Elderly Encouraged To SPEAK UP During Doctor Visits
March 10, 2010
Fowler addressed an audience at the Cannon County Senior Center on the topic of "Partnering With Your Doctor."
She said that in the past communication between doctors and patients usually consisted of a one-sided conversation with the physician speaking and the patience listening, but said medical schools and hospitals have put a greater emphasis on changing that in recent years.
"Now there is more of a give and take, because patients need to give doctors as much information as they can," Fowler said. "They need to ask questions and let the doctor know their symptoms and concerns."
An accurate diagnosis of a patient's illness is important because "your health affects you in all aspects of your life and daily functions," Fowler told the seniors.

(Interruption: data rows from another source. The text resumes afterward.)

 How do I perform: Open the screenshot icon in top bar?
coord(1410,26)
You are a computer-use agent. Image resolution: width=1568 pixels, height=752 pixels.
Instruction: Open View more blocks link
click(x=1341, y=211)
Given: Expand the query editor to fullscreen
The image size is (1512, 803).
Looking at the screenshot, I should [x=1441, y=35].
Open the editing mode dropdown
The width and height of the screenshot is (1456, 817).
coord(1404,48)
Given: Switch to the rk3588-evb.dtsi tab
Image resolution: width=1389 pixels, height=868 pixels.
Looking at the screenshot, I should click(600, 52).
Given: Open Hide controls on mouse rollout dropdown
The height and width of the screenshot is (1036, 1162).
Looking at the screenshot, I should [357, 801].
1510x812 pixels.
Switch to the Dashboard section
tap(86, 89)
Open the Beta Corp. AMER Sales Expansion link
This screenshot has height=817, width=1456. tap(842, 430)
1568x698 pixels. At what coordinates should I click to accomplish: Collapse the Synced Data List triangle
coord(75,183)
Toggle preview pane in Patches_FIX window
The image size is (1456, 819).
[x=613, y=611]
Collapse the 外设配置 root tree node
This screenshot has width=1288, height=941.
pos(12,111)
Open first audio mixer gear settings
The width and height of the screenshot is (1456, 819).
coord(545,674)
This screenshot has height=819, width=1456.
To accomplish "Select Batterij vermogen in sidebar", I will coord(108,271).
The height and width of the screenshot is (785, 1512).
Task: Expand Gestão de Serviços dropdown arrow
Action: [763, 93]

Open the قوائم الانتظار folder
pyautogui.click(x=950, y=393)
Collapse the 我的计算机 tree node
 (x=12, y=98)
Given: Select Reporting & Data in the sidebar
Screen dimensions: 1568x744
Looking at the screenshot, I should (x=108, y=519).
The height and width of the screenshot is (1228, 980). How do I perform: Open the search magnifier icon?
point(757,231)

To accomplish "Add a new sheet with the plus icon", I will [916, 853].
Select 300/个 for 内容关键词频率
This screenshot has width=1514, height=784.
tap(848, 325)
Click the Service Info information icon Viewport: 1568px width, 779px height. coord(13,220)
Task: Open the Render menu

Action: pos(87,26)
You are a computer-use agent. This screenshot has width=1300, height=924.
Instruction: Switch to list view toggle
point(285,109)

Fowler encourage them to Speak Up when talking to their health care provider:
• Speak up if you have questions or concerns. If you still don't understand, ask again. It's your body and you have a right to know.
• Pay attention to the care you get. Always make sure you're getting the right treatments and medicines by the right health care professionals. Don't assume anything.
• Educate yourself about your illness. Learn about the medical tests you get, and your treatment plan.
• Ask a trusted family member or friend to be your advocate (advisor or supporter).
• Know what medicines you take and why you take them. Medicine errors are the most common health care mistakes.
• Use a hospital, clinic, surgery center, or other type of health care organization that has been carefully checked out. For example, The Joint Commission visits hospitals to see if they are meeting The Joint Commission's quality standards.
• Participate in all decisions about your treatment. You are the center of the health care team.
"Finding a doctor, a primary care physician, who you can relate to and feel comfortable with is very important," Fowler said.
She said patients should ask friends, relatives and other health care providers about any doctor they are deciding on seeing, make sure that doctor is a preferred provider with their insurance network if they belong to one, and call the doctor's office staff and ask questions about their services.
During a visit to the doctor, Fowler advised the seniors to be honest, stick to the point, and share your point of view.
"To give you the best care a doctor has to understand you as an individual so that they can know everything about you, or as much as they can, in order to prescribe the proper course of treatment," she said.